PalmE Class Documentation

This documentation covers the PalmE class of the zeta.models module. This class inherits from PyTorch's torch.nn.Module base class for all neural network modules. It's the starting point for creating models in PyTorch; such models can include layers which in turn can also be modules themselves..

The PalmE class implements an encoder-decoder architecture useful for solving a variety of tasks by having the encoder extract information from input data which the decoder then uses to generate outputs.

Class Definition

The PalmE class is constructed as follows:

class PalmE(torch.nn.Module):
    def __init__(
        self,
        image_size=256,
        patch_size=32,
        encoder_dim=512,
        encoder_depth=6,
        encoder_heads=8,
        num_tokens=20000,
        max_seq_len=1024,
        decoder_dim=512,
        decoder_depth=6,
        decoder_heads=8,
        alibi_num_heads=4,
        use_abs_pos_emb=False,
        cross_attend=True,
        alibi_pos_bias=True,
        rotary_xpos=True,
        attn_flash=True,
        qk_norm=True,
    ):

Parameters

Parameter Type Description
image_size int Size of the input images. Default value is 256.
patch_size int Size of the patches to divide input images into. Default value is 32.
encoder_dim int Dimensionality of the encoder. Default value is 512.
encoder_depth int Number of layers in the encoder. Default value is 6.
encoder_heads int Number of attention heads in the encoder. Default value is 8.
num_tokens int Number of tokens in the input text. Default value is 20000.
max_seq_len int Maximum length of text sequences. Default value is 1024.
decoder_dim int Dimensionality of the decoder. Default value is 512.
decoder_depth int Number of layers in the decoder. Default value is 6.
decoder_heads int Number of attention heads in the decoder. Default value is 8.
alibi_num_heads int Number of heads for the alibi attention mechanism in the decoder. Default value is 4.
use_abs_pos_emb bool Whether to use absolute positional encoding in the decoder. Default is False.
cross_attend bool Whether the decoder should attend to the encoded image features. Default is True.
alibi_pos_bias bool Whether to use a bias in the alibi attention mechanism. Default is True.
rotary_xpos bool Whether to use the rotary positional encoding in place of the token positional encoding. Default is True.
attn_flash bool Whether to use attention flash in the decoder. Default is True.
qk_norm bool Whether to normalize query and key in the decoder self-attention. Default is True.

Methods

__init__()

The __init__() method initializes the PalmE instance, sets up the encoder and decoder, and wraps the decoder in an AutoRegressiveWrapper.

forward()

The forward() method performs forward propagation through the model by using the encoder to generate encoded representations of the input images, and then passing these representations and the input text to the decoder in order to generate the model's outputs. A high level pseudo code example can be:

def forward(self, img, text):
    try:
        encoded = self.encoder(img, return_embeddings=True)
        return self.decoder(text, context=encoded)
    except Exception as error:
        print(f"Failed in forward method: {error}")
        raise

Examples

Below you'll find various examples on how to use the PalmE class.

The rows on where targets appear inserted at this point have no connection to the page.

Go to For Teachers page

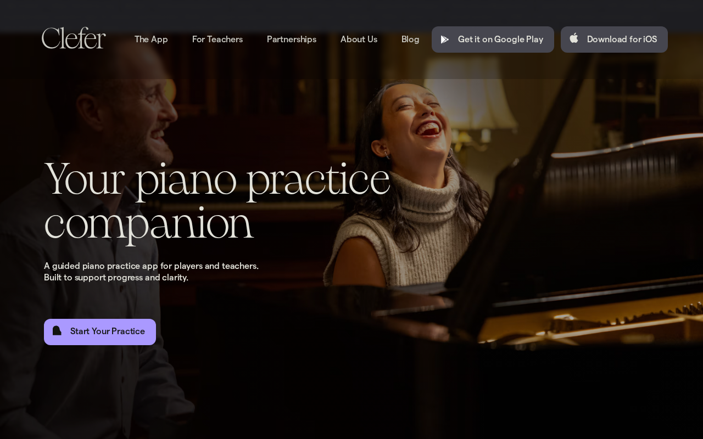(x=217, y=40)
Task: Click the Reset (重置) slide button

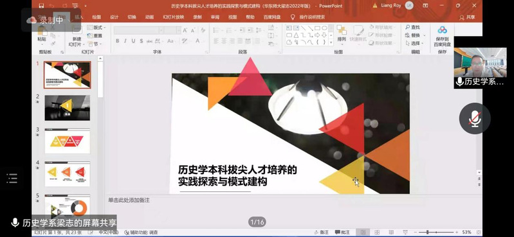Action: point(95,35)

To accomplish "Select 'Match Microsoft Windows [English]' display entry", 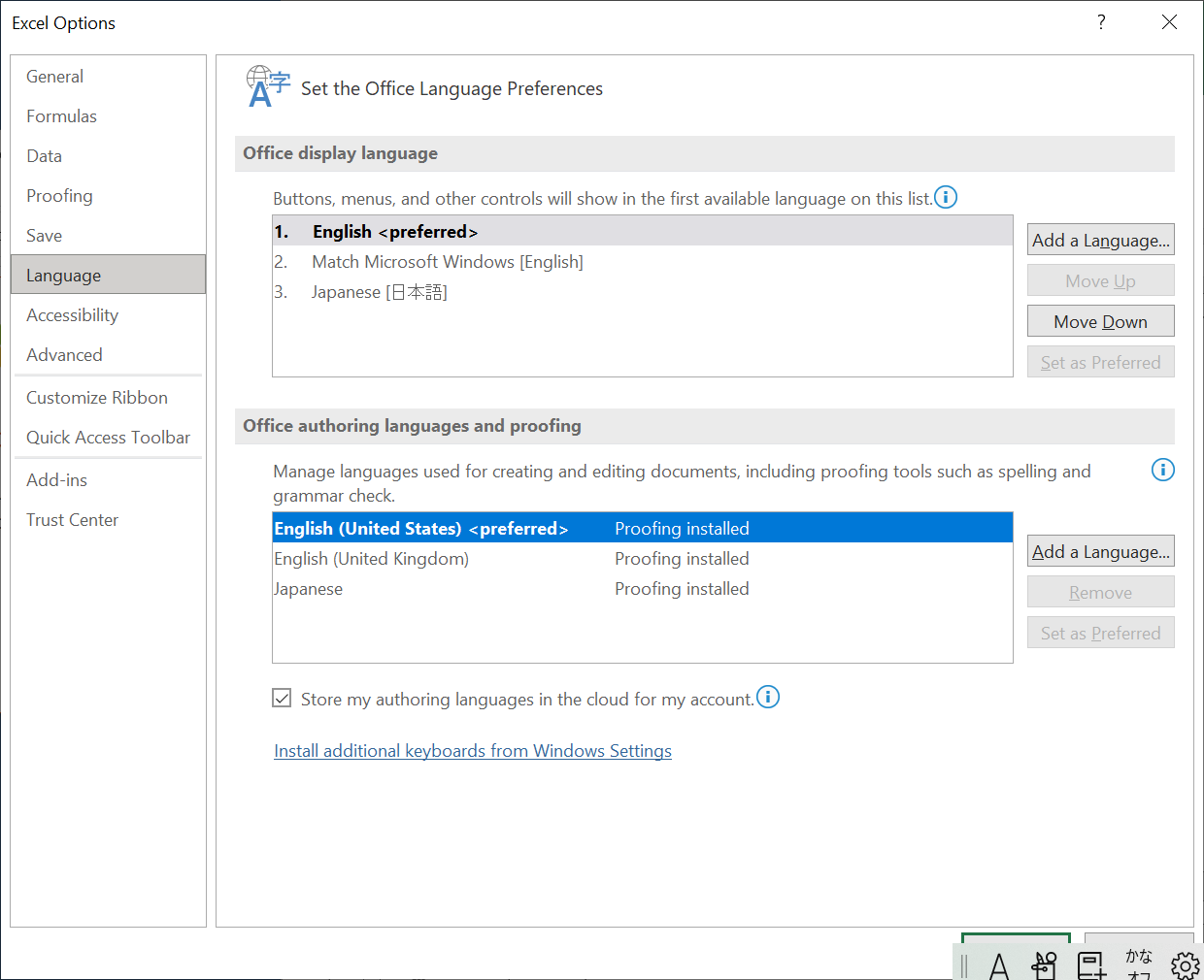I will pos(447,261).
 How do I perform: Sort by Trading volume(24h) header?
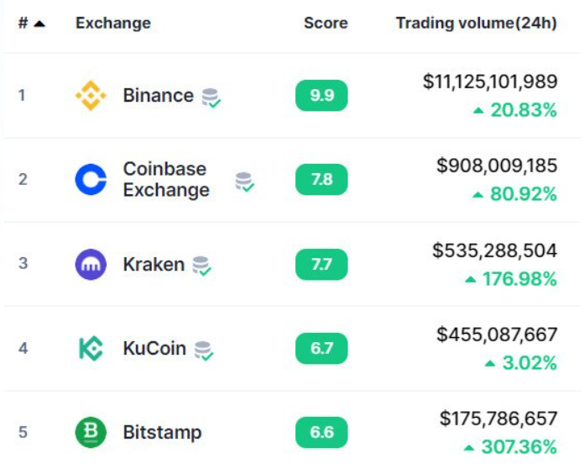[477, 24]
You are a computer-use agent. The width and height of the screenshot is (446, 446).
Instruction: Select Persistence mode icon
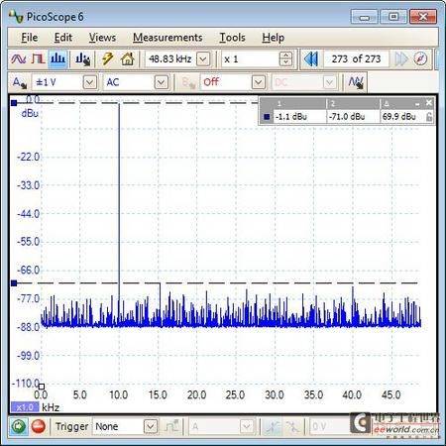click(x=39, y=59)

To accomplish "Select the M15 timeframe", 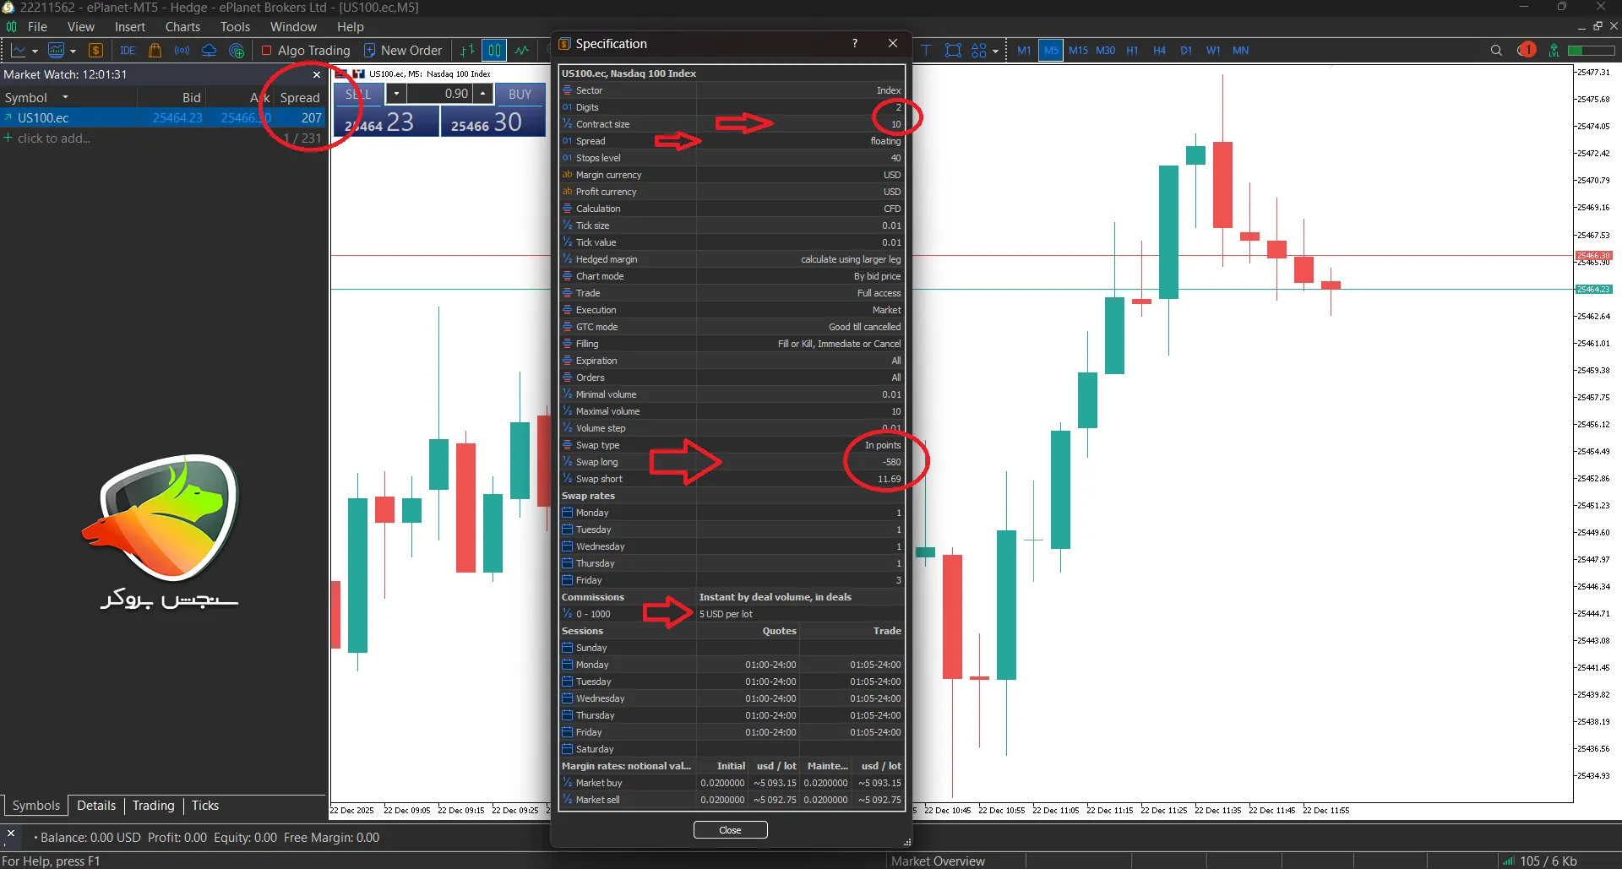I will [x=1078, y=51].
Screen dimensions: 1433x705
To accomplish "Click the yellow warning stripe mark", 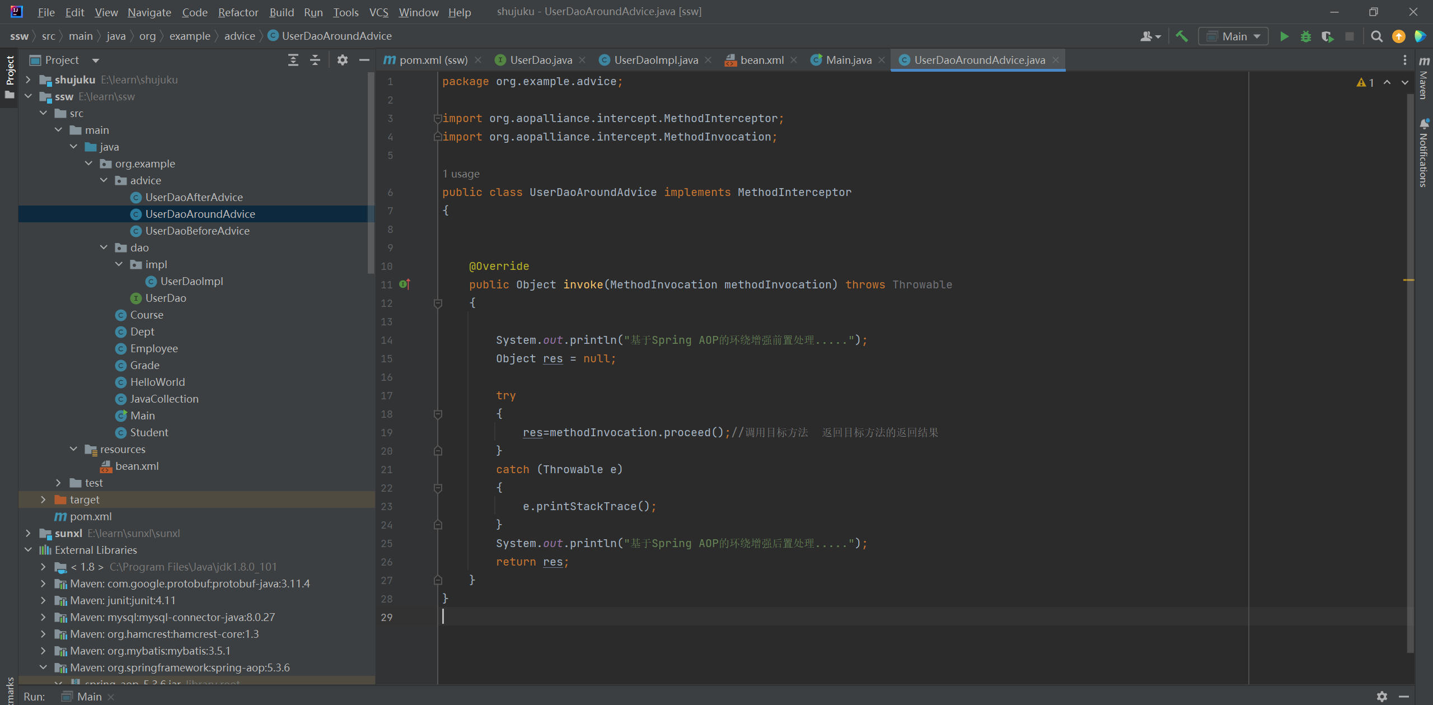I will tap(1408, 279).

Example 1: Creating a PalmE Instance

Here’s an example of how to instantiate the PalmE class with the default parameters:

import torch

from zeta.models import PalmE

model = PalmE()

Example 2: Pass input through the model

In this example, we create random image batch and text batch data, and pass them through our PalmE model:

img = torch.rand(16, 3, 256, 256)  # batch of 16 images
text = torch.randint(0, 20000, (50, 16))  # batch of 50 token sequences for 16 samples

model = PalmE()
out = model(img, text)

Example 3: Modifying model configuration

Let's modify the model's configuration parameters at instantiation:

model = PalmE(
    encoder_dim=1024,
    encoder_depth=8,
    decoder_dim=1024,
    decoder_depth=8,
    attn_flash=False,
)

Here we modified the encoder_dim, encoder_depth, decoder_dim, decoder_depth and attn_flash parameters.

Additional Notes

  • The input images should have dimensions (batch_size, channels, height, width). The number of channels should usually be 3 (for RGB images), and the height and width should match the image_size parameter.

  • The decoder's parameters can be tuned to balance between computational efficiency and the model's performance on your specific task.

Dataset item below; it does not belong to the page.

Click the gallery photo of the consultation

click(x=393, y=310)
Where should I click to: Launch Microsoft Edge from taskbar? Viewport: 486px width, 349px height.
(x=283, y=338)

  • The forward() method may raise an exception if there's a bad input or a compatibility issue between the inputs' and the model's dimensions. Always make sure to match the dimensions.

  • Please refer to the torch.nn.Module documentation for general information on PyTorch modules.

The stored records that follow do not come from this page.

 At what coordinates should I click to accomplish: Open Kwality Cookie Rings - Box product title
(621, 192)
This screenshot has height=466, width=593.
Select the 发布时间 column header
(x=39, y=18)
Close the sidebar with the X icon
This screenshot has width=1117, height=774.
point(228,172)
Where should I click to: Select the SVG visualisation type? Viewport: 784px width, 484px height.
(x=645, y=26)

  • The rotary_xpos feature refers to the rotary positional encoding introduced in the paper Pay Attention to MLPs. It's an alternative to traditional token positional encodings, and often works better.

  • Always make sure your input tensor types (CPU tensor, CUDA tensor etc.) match the configuration of the model.

  • The PalmE class supports the standard PyTorch methods for moving the model to a device (to(device)) and setting it to train or eval mode (train() / eval()).